Elections in DU are a stepping stone to national politics. Becoming a DUSU office-bearer is the equivalent of winning a wild-card entry into the more significant horizon of state or national level politics. There is analogy, used in the varsity on and off, that there are 70 MLAs and 7 MPs in Delhi, but only one Delhi University Students’ Union President. The result of these elections result in a victory march of sorts, surrounded by supporters and the kind of mad frenzy that revolves in the air, highlights exactly how powerful this position is. As the winners climb on the Vivekananda statue in the Faculty of Arts, that moment signifies lakhs of rupees worth of campaigning, thousands of supporters, hundreds of cars that blocked the campus roads, and almost one year of unofficial lobbying.

When we try to understand why we don’t vote in DUSU elections, we need to understand why we don’t need to vote, in the first place. We don’t feel the need to stand in a two-hour long queue to press a button or understand which political party is offering subsidised canteen food v/s which is offering hostel facilities because we simply do not care and our day-to-day functioning is not affected by it.
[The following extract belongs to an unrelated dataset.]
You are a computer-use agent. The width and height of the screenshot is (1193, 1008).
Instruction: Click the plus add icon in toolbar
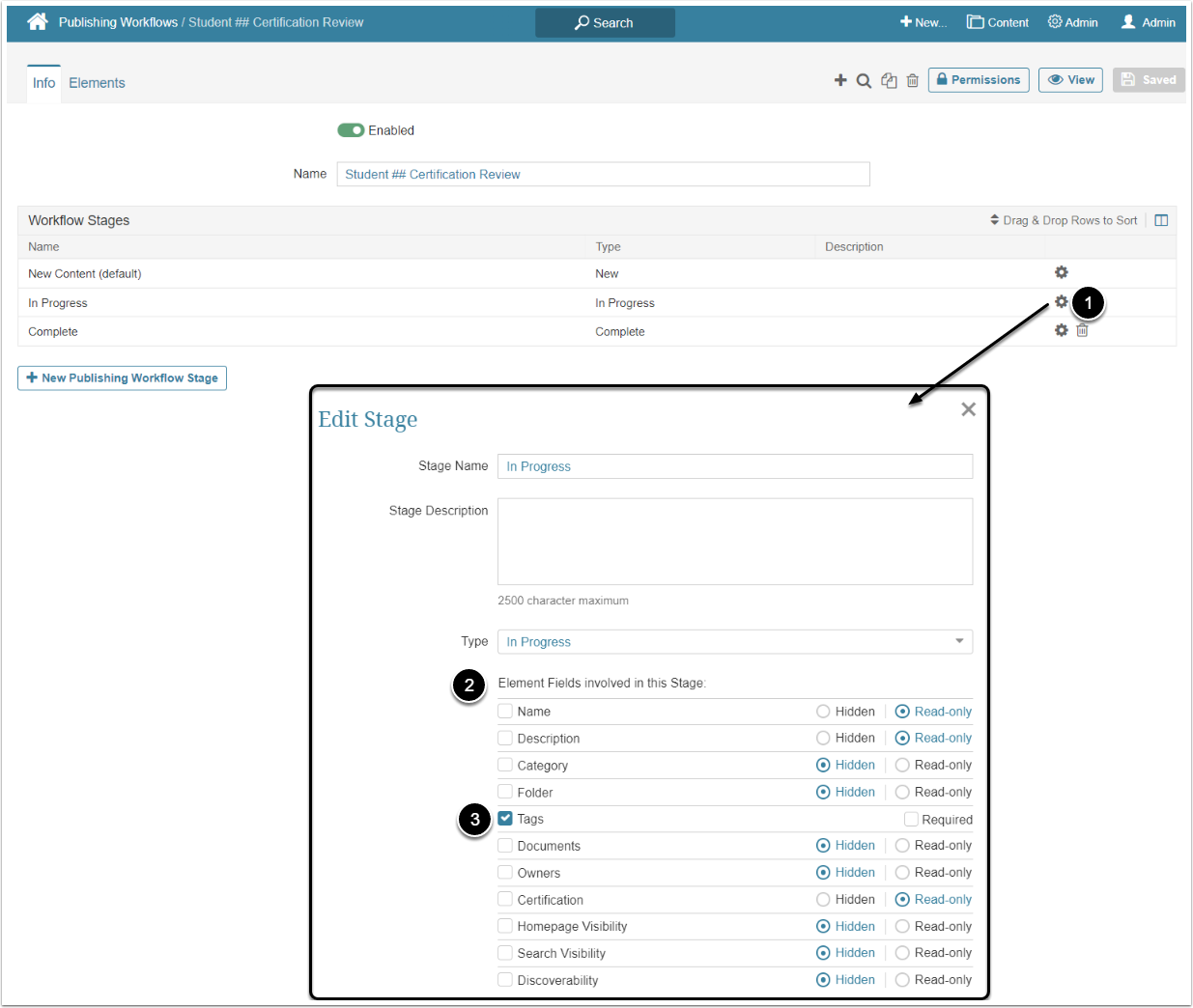[x=840, y=81]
By virtue of how Delhi University functions-on the basis of high cut-offs- a fair share of its student body, especially in top ranking colleges hails from your stereotypical, private, CBSE/ISC school background where they had the luxury, guidance, and resources to chase a number as unrealistic as 98%. These students, who hail from privileged, upper-middle class families, need not bother about politics, just the way privileged individuals almost always do not care about politics because they’re above it, at least in principle. Schemes brought out for the majority aren’t applicable to them.

The power of one vote is cliché, to the point that the concept has stopped moving us. I will not urge you to exercise your democratic right by turning up to vote because every vote counts. I am sure you have heard that line before. But if you are one of the people who know by virtue of their birth, have their luxury to dissociate from politics, who are not plagued by the fear that the wrongly elected representatives could negatively impact your lives. If you are confident that with time, your life will continue as is, irrespective of how the results are, then I would tell you that you are extremely privileged.To have the luxury of not worrying about who would win, because you know you would be alright, is the primary symptom of being privileged.

The general student body of DU is woke. Students here volunteer,protest, resist, and take pride in fighting their battles. Therefore, the kind of hypocritical elitism they show towards DUSU politics is appalling. As we snub and stay complacent towards DU politics, another election season with its blatant caste-ism, sexism, and “might is right” attitude comes to a close. DUSU politics isn’t ugly because it has inherently been so, it is ugly because we refuse to engage in it. We have given bigger players in national politics the free reign to turn DUSU into their own little game of tennis, with the ball being in either sides of the court at all times. By refusing to engage with it, we have lost the right to claim to be above it. As you sit today, probably in a classroom or cafeteria of your college where you pursue a subsidised education, I would urge you to go ahead and vote. DUSU politics was never too ugly, we just neglected what was ours for too long.